Our thanks to Glenys Watts
Our thanks to Glenys Watts, the Mornington Peninsula Shire’s Aboriginal Support and Development Team Leader, who took the time to talk to the Mornington Peninsula Human Rights Group at our April meeting. Glenys outlined the programs offered by the Aboriginal Support and Development Team and the recent acquisition of a Gathering Place in the Hasting area.
The programs are supported by the Shire Council and include film nights, workshops and talks, early years intervention program for 0-8 year olds, Koori night market, Sisters Day Out, dinner dance, flag-raising ceremony, art display and sales, celebrations for Reconciliation Week and NAIDOC.

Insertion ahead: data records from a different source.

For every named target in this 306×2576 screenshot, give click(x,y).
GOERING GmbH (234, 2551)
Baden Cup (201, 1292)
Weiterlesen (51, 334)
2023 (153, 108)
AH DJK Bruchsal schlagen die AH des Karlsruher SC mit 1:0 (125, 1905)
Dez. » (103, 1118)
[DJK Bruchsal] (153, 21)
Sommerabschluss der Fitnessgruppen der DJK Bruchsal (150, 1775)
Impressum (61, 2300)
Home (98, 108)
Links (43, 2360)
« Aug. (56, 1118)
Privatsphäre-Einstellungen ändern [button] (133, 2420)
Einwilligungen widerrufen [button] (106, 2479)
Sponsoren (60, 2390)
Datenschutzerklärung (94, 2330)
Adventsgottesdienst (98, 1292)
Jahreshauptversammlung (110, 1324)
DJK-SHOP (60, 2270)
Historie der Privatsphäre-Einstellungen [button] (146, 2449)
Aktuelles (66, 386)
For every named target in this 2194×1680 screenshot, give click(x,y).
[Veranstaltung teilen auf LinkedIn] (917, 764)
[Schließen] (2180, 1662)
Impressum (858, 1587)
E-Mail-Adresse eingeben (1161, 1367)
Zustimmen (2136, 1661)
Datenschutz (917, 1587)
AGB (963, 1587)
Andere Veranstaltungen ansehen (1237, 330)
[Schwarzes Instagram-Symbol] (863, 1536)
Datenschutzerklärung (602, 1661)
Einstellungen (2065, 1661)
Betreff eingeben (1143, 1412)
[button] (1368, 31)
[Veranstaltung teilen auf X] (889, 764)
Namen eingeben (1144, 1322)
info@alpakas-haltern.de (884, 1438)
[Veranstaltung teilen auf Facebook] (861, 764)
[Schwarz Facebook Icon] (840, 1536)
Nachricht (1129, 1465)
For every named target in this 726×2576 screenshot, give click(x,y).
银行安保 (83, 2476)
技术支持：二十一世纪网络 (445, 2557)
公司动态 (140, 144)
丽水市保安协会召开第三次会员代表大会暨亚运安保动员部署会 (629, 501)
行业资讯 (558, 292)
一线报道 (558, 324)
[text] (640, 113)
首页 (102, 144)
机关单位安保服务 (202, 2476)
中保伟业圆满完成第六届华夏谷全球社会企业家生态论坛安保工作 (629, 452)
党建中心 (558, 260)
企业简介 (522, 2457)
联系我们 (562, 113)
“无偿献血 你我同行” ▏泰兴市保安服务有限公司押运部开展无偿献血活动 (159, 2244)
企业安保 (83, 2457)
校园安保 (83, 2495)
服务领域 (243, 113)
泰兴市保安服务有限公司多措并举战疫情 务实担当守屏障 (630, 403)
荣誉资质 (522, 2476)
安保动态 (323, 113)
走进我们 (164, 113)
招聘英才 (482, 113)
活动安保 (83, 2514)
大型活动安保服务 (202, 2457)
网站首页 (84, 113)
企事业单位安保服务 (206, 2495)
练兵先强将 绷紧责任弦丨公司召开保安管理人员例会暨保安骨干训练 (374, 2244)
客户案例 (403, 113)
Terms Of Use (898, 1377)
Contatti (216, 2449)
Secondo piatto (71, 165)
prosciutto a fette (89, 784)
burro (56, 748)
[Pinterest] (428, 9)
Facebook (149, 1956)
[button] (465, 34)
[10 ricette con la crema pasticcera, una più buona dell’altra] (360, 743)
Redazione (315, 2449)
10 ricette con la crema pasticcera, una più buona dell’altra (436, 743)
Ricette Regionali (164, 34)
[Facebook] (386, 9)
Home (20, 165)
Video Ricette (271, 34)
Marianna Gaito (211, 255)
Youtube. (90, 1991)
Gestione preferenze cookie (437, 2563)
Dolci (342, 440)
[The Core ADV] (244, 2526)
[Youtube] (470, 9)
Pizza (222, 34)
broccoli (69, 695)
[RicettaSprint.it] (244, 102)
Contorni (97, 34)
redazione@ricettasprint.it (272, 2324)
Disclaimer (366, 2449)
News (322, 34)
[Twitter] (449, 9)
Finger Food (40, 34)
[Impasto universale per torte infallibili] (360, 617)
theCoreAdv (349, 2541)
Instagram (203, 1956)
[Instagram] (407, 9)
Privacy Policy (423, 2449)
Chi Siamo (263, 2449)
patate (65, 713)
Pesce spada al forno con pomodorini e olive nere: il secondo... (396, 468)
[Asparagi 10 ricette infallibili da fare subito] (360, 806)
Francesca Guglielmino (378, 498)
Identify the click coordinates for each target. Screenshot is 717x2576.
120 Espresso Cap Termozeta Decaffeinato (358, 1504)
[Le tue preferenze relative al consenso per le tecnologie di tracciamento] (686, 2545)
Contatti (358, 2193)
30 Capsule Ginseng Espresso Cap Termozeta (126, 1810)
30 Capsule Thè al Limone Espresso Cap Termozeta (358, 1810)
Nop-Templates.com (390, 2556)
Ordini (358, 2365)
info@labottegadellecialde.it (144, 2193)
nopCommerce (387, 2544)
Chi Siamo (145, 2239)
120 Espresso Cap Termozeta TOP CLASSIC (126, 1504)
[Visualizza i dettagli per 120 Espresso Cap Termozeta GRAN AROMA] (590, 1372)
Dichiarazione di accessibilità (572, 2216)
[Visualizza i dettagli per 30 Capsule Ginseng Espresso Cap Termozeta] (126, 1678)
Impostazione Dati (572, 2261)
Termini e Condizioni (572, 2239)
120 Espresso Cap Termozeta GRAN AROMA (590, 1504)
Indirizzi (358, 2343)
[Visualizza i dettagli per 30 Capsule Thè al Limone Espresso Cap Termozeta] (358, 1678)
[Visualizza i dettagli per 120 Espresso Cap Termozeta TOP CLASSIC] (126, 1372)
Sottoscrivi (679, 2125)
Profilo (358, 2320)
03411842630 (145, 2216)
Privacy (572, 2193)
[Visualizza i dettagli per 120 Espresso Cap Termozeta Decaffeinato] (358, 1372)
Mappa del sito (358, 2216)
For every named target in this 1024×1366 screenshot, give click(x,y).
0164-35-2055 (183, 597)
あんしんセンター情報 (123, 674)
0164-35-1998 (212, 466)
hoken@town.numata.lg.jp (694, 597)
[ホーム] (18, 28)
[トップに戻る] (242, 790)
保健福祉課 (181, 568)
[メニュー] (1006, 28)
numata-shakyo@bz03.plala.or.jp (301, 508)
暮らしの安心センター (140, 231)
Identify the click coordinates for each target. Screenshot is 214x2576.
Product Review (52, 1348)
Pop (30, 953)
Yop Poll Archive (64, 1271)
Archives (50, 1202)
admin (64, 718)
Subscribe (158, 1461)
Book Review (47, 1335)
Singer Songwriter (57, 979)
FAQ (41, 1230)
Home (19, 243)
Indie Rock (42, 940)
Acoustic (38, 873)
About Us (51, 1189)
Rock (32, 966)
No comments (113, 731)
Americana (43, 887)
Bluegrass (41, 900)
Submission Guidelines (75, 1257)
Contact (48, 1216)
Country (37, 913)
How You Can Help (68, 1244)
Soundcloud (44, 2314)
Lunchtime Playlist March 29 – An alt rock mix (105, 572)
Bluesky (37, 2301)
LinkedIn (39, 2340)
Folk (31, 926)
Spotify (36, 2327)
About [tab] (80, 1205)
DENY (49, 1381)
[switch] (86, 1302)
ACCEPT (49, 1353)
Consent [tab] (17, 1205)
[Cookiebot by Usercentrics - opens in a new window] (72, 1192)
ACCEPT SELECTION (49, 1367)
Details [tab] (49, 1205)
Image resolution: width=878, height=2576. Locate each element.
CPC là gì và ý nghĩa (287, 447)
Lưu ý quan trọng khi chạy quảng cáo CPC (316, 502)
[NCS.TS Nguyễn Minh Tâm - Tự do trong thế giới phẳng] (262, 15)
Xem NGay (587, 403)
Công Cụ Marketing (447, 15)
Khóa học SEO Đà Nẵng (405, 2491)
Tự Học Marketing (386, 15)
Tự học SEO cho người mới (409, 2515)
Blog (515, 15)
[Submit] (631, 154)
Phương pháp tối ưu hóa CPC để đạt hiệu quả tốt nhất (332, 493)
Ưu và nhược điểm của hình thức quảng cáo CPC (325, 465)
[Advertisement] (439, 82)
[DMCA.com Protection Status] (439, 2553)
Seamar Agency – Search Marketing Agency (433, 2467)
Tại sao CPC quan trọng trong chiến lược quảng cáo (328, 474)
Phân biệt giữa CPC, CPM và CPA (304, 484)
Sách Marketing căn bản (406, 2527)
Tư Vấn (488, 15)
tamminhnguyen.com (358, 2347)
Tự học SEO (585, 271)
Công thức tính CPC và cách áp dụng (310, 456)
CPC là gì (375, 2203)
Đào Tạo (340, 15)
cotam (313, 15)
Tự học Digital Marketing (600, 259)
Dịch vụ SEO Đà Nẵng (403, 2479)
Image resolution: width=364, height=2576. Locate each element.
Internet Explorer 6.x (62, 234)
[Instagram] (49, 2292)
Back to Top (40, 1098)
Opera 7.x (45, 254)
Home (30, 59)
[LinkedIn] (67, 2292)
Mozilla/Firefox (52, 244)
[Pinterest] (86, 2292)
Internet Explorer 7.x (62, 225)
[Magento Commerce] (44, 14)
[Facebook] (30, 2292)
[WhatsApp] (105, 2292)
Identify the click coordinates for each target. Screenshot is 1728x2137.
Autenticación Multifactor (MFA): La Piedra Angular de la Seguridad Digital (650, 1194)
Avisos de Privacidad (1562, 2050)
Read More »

Two matters which personally involve Glenys are:
- As a great-granddaughter of Lucy and Percy Pepper she features in a touring exhibition called Footprints, which will visit Mornington Library in June-July. It reveals something of the struggle to survive experienced by Aboriginal people in the early years of the twentieth century.
- As a Gunai-Kurnai woman, she was involved in the successful achievement of land rights for her people in east Gippsland - the first to be obtained under the new program introduced by the former state government. It was a two-year process and means that her people now jointly manage ten parks and reserves with the interest from an investment of $10 million.